TEKSTFRAGMENT:
============

2.5 bouwhoogte van een bouwwerk

vanaf het peil tot aan het hoogste punt van een gebouw of van een overig bouwwerk met uitzondering van ondergeschikte bouwonderdelen, zoals schoorstenen, antennes, en naar de aard daarmee gelijk te stellen bouwonderdelen;

2.6 bebouwde oppervlakte van een bouwperceel of een ander terrein

door de oppervlakten van alle op een terrein gelegen gebouwen en overkappingen bij elkaar op te tellen, tenzij in deze regels anders is bepaald;

2.7 oppervlakte van een bouwwerk

tussen de buitenwerkse gevelvlakken en/of het hart van de scheidingsmuren, neerwaarts geprojecteerd op het gemiddelde niveau van het afgewerkte bouwterrein ter plaatse van het bouwwerk;

Hoofdstuk 2 Bestemmingsregels

Artikel 3 Groen

3.1 Bestemmingsomschrijving

De voor Groen (G) aangewezen gronden zijn bestemd voor:

  • a. groenvoorzieningen;
  • b. bermen en beplanting;
  • c. paden;
  • d. water en waterhuishoudkundige voorzieningen;
  • e. voorzieningen van openbaar nut, waaronder ondergrondse bergbezinkbassins en afvalophaalvoorzieningen.

============

MATERIAAL:

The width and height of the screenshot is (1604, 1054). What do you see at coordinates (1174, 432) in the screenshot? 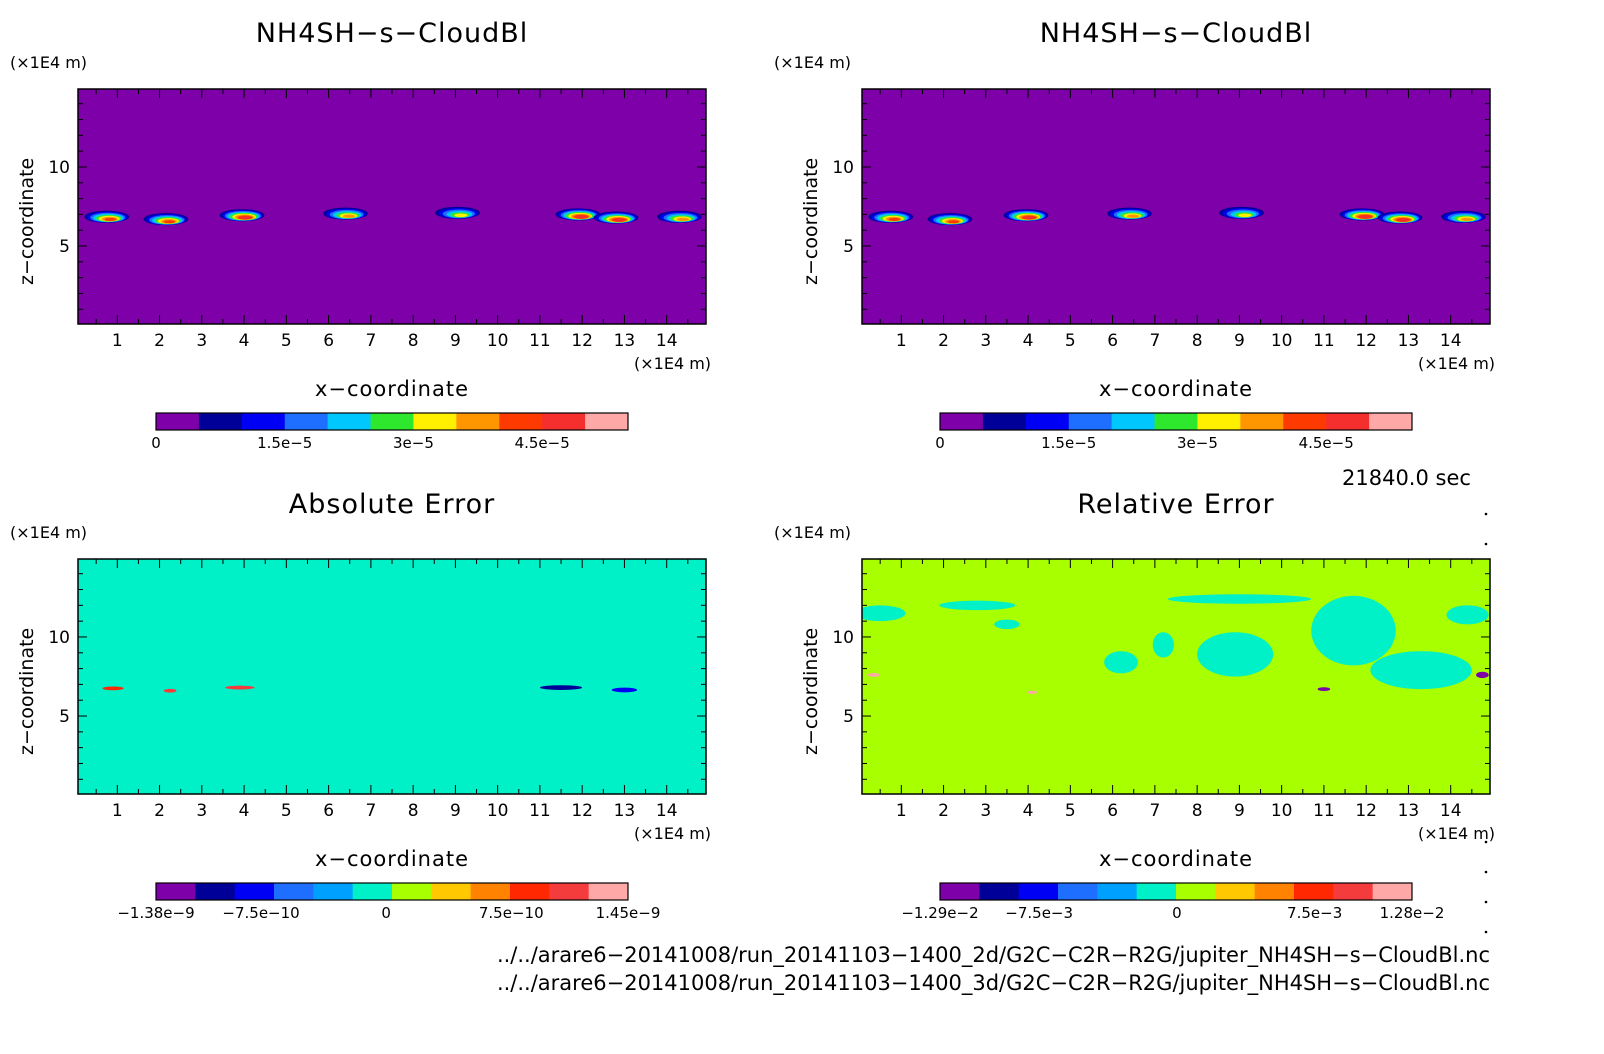
I see `panel-2-colorbar: 0 1.5e−5 3e−5 4.5e−5` at bounding box center [1174, 432].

============

Noem alle doeleinden waarvoor de gronden met de bestemming Groen (G) volgens het tekstfragment bestemd zijn. Baseer je uitsluitend op het tekstfragment.

ANTWOORD:
- groenvoorzieningen
- bermen en beplanting
- paden
- water en waterhuishoudkundige voorzieningen
- voorzieningen van openbaar nut, waaronder ondergrondse bergbezinkbassins en afvalophaalvoorzieningen